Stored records

-=-=-

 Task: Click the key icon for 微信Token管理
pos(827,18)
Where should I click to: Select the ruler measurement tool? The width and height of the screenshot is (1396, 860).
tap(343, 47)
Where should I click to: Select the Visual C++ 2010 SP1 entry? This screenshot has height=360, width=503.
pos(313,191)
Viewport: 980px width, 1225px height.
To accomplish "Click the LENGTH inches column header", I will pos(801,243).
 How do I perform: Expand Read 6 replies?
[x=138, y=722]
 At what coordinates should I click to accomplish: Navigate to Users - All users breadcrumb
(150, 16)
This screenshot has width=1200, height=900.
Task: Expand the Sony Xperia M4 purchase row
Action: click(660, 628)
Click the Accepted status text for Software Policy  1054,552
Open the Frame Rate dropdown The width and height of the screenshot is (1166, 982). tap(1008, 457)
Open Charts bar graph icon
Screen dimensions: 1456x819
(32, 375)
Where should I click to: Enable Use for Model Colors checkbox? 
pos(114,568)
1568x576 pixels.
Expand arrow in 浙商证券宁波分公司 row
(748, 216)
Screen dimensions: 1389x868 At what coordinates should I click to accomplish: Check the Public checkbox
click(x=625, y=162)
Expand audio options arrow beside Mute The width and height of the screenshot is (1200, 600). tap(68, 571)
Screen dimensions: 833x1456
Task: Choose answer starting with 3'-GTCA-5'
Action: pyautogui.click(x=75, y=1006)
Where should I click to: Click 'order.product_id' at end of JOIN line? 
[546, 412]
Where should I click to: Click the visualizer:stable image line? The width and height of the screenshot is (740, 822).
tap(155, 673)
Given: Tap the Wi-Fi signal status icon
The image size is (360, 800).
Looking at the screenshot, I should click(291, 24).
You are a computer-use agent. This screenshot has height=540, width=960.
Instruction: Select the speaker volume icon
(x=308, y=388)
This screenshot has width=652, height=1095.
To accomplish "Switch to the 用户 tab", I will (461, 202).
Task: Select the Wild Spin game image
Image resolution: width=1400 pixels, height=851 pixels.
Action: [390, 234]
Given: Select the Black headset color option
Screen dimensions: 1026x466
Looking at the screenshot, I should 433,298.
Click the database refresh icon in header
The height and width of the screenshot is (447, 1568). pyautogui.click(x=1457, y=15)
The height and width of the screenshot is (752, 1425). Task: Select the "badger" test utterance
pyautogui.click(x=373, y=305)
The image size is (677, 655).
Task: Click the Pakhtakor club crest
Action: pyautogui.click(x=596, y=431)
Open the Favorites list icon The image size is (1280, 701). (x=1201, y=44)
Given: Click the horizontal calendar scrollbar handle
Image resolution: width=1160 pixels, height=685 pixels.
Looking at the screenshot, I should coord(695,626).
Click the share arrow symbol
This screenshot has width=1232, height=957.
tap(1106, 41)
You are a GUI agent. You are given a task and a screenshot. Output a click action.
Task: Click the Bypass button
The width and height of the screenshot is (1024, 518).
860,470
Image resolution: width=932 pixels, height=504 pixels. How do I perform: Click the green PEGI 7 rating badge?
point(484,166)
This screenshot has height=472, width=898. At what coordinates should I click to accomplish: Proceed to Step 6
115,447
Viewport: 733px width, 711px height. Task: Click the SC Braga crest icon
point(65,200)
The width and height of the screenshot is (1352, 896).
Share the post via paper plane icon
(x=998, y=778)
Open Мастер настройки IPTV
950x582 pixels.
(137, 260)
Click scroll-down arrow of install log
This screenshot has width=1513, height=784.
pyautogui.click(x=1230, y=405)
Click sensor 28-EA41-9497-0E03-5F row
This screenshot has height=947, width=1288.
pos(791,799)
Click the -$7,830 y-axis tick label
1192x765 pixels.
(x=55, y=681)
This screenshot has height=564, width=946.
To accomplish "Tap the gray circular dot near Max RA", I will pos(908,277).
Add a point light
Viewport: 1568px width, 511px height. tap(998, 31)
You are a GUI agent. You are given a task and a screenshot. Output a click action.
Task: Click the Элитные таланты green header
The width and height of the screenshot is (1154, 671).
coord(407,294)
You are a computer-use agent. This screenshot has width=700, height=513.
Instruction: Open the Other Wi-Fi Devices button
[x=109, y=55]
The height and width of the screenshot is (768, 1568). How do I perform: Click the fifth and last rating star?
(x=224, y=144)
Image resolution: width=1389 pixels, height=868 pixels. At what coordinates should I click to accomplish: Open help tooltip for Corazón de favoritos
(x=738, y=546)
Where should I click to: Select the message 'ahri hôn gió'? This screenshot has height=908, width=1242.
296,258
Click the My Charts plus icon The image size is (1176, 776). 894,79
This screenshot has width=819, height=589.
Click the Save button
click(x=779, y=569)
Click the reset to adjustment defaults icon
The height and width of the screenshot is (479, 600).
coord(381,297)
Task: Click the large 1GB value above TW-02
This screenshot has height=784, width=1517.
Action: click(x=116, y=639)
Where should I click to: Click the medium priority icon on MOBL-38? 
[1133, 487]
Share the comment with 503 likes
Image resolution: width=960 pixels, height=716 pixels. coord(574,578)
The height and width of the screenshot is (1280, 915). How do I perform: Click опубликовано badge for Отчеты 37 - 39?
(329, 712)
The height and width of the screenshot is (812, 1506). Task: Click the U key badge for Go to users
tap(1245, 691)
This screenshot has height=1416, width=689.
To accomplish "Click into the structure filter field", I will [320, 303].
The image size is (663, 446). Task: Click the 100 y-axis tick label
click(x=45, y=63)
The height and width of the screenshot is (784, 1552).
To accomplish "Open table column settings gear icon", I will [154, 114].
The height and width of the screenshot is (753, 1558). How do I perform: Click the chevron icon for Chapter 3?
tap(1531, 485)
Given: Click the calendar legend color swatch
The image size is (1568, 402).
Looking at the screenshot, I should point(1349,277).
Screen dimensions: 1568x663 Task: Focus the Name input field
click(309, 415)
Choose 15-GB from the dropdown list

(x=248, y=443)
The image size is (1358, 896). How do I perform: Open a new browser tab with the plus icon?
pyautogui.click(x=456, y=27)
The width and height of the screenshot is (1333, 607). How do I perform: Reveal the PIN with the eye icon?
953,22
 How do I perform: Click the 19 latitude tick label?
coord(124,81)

-=-=-

#### Problem statement:
Your answer should be an exact transcription of the data above.

#### Response to this task:
 Task: Click the key icon for 微信Token管理
pos(827,18)
Where should I click to: Select the ruler measurement tool? The width and height of the screenshot is (1396, 860).
tap(343, 47)
Where should I click to: Select the Visual C++ 2010 SP1 entry? This screenshot has height=360, width=503.
pos(313,191)
Viewport: 980px width, 1225px height.
To accomplish "Click the LENGTH inches column header", I will pos(801,243).
 How do I perform: Expand Read 6 replies?
[x=138, y=722]
 At what coordinates should I click to accomplish: Navigate to Users - All users breadcrumb
(150, 16)
This screenshot has width=1200, height=900.
Task: Expand the Sony Xperia M4 purchase row
Action: click(660, 628)
Click the Accepted status text for Software Policy  1054,552
Open the Frame Rate dropdown The width and height of the screenshot is (1166, 982). tap(1008, 457)
Open Charts bar graph icon
Screen dimensions: 1456x819
(32, 375)
Where should I click to: Enable Use for Model Colors checkbox? 
pos(114,568)
1568x576 pixels.
Expand arrow in 浙商证券宁波分公司 row
(748, 216)
Screen dimensions: 1389x868 At what coordinates should I click to accomplish: Check the Public checkbox
click(x=625, y=162)
Expand audio options arrow beside Mute The width and height of the screenshot is (1200, 600). tap(68, 571)
Screen dimensions: 833x1456
Task: Choose answer starting with 3'-GTCA-5'
Action: pyautogui.click(x=75, y=1006)
Where should I click to: Click 'order.product_id' at end of JOIN line? 
[546, 412]
Where should I click to: Click the visualizer:stable image line? The width and height of the screenshot is (740, 822).
tap(155, 673)
Given: Tap the Wi-Fi signal status icon
The image size is (360, 800).
Looking at the screenshot, I should click(291, 24).
You are a computer-use agent. This screenshot has height=540, width=960.
Instruction: Select the speaker volume icon
(x=308, y=388)
This screenshot has width=652, height=1095.
To accomplish "Switch to the 用户 tab", I will (461, 202).
Task: Select the Wild Spin game image
Image resolution: width=1400 pixels, height=851 pixels.
Action: [390, 234]
Given: Select the Black headset color option
Screen dimensions: 1026x466
Looking at the screenshot, I should 433,298.
Click the database refresh icon in header
The height and width of the screenshot is (447, 1568). pyautogui.click(x=1457, y=15)
The height and width of the screenshot is (752, 1425). Task: Select the "badger" test utterance
pyautogui.click(x=373, y=305)
The image size is (677, 655).
Task: Click the Pakhtakor club crest
Action: pyautogui.click(x=596, y=431)
Open the Favorites list icon The image size is (1280, 701). (x=1201, y=44)
Given: Click the horizontal calendar scrollbar handle
Image resolution: width=1160 pixels, height=685 pixels.
Looking at the screenshot, I should coord(695,626).
Click the share arrow symbol
This screenshot has width=1232, height=957.
tap(1106, 41)
You are a GUI agent. You are given a task and a screenshot. Output a click action.
Task: Click the Bypass button
The width and height of the screenshot is (1024, 518).
860,470
Image resolution: width=932 pixels, height=504 pixels. How do I perform: Click the green PEGI 7 rating badge?
point(484,166)
This screenshot has height=472, width=898. At what coordinates should I click to accomplish: Proceed to Step 6
115,447
Viewport: 733px width, 711px height. Task: Click the SC Braga crest icon
point(65,200)
The width and height of the screenshot is (1352, 896).
Share the post via paper plane icon
(x=998, y=778)
Open Мастер настройки IPTV
950x582 pixels.
(137, 260)
Click scroll-down arrow of install log
This screenshot has width=1513, height=784.
pyautogui.click(x=1230, y=405)
Click sensor 28-EA41-9497-0E03-5F row
This screenshot has height=947, width=1288.
pos(791,799)
Click the -$7,830 y-axis tick label
1192x765 pixels.
(x=55, y=681)
This screenshot has height=564, width=946.
To accomplish "Tap the gray circular dot near Max RA", I will pos(908,277).
Add a point light
Viewport: 1568px width, 511px height. tap(998, 31)
You are a GUI agent. You are given a task and a screenshot. Output a click action.
Task: Click the Элитные таланты green header
The width and height of the screenshot is (1154, 671).
coord(407,294)
You are a computer-use agent. This screenshot has width=700, height=513.
Instruction: Open the Other Wi-Fi Devices button
[x=109, y=55]
The height and width of the screenshot is (768, 1568). How do I perform: Click the fifth and last rating star?
(x=224, y=144)
Image resolution: width=1389 pixels, height=868 pixels. At what coordinates should I click to accomplish: Open help tooltip for Corazón de favoritos
(x=738, y=546)
Where should I click to: Select the message 'ahri hôn gió'? This screenshot has height=908, width=1242.
296,258
Click the My Charts plus icon The image size is (1176, 776). 894,79
This screenshot has width=819, height=589.
Click the Save button
click(x=779, y=569)
Click the reset to adjustment defaults icon
The height and width of the screenshot is (479, 600).
coord(381,297)
Task: Click the large 1GB value above TW-02
This screenshot has height=784, width=1517.
Action: click(x=116, y=639)
Where should I click to: Click the medium priority icon on MOBL-38? 
[1133, 487]
Share the comment with 503 likes
Image resolution: width=960 pixels, height=716 pixels. coord(574,578)
The height and width of the screenshot is (1280, 915). How do I perform: Click опубликовано badge for Отчеты 37 - 39?
(329, 712)
The height and width of the screenshot is (812, 1506). Task: Click the U key badge for Go to users
tap(1245, 691)
This screenshot has height=1416, width=689.
To accomplish "Click into the structure filter field", I will [320, 303].
The image size is (663, 446). Task: Click the 100 y-axis tick label
click(x=45, y=63)
The height and width of the screenshot is (784, 1552).
To accomplish "Open table column settings gear icon", I will [154, 114].
The height and width of the screenshot is (753, 1558). How do I perform: Click the chevron icon for Chapter 3?
tap(1531, 485)
Given: Click the calendar legend color swatch
The image size is (1568, 402).
Looking at the screenshot, I should point(1349,277).
Screen dimensions: 1568x663 Task: Focus the Name input field
click(309, 415)
Choose 15-GB from the dropdown list

(x=248, y=443)
The image size is (1358, 896). How do I perform: Open a new browser tab with the plus icon?
pyautogui.click(x=456, y=27)
The width and height of the screenshot is (1333, 607). How do I perform: Reveal the PIN with the eye icon?
953,22
 How do I perform: Click the 19 latitude tick label?
coord(124,81)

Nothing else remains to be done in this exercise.